Superficial inclusion can generate problems with survey questions like, “Have you ever been diagnosed with a mental illness?” Is this supposed to include GID? If so, isn’t that a bit like rubbing one’s nose in the fact that our little community still carries this stigma? And if there is no means to elaborate, how are the people conducting the study ever going to know if the respondent is referring to GID (or TF), or to something else entirely?
Such surveys can often be accompanied by assumptions: the assumption that we’re sexually active; assumptions that we engage in risky sexual behaviour; sometimes assumptions that ones genitals dictate how they should be addressed; assumptions about who we’re attracted to and sexually active with; assumptions that we can see just any medical professional when we need to; assumptions that prejudice in the clinic could never take the form of being treated like we’re deluded or freakish by the doctor, medical staff and/or other staff; assumptions that we can access HRT, surgery and other forms of treatment without requiring letters of permission from someone who has psychoanalyzed us; assumptions that anyone with a trans history has to identify as trans(fill-in-the-blank), rather than as male or female. It can also overlook issues entirely, such as that of changing one’s name on file, having it acknowledged by staff, and not having it create a crossed-wires situation were your lab tests from elsewhere don’t get where they’re supposed to.
And finally, there is an issue of relevance. When trans-specific care isn’t in the study at all, what remains seems almost irrelevant or even foreign to trans participants. It does seem a little humorous to me to be asked, for example, “Do you trust your medical provider enough to discuss issues with him or her that might out you as being LGBT?” when an adam’s apple (not to mention genitalia), medications, gender markers on identification or surgeries recorded on file all leave no doubt.

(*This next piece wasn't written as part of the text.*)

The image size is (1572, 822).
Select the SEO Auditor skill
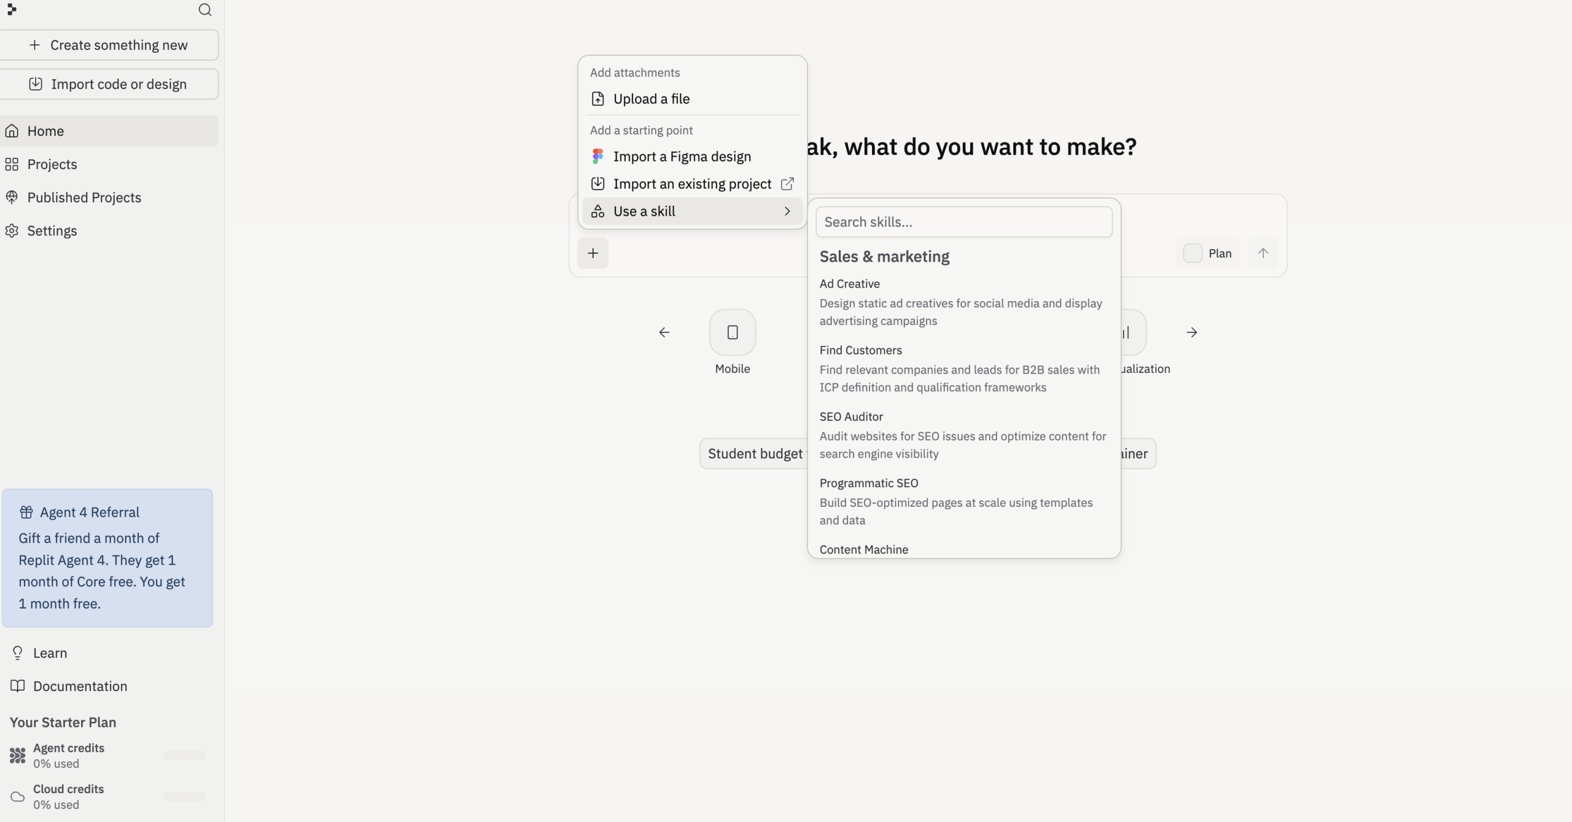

I don’t mean this to be entirely scathing — studies do vary, and I’m elaborating on the worst I’ve seen in order to open discussion on making them better overall. While the MSM terminology is glaring, many other issues stem from cisgender privilege — not in the sense that cisgender people often complain about being accused of (i.e. wilful ignorance), but from the privileged standpoint of never having experienced these things, and therefore not realizing that they need to be addressed.
There is a concern that conducting separate studies can be seen as a license to not do trans population studies at all. But because the medical situation can be significantly different for trans people, I wonder if these issues would be best handled as a trans-specific addendum? And where language fails altogether — terms like MSM — there is a serious need for reassessment.
Readers’ thoughts on MSM and inclusion in general?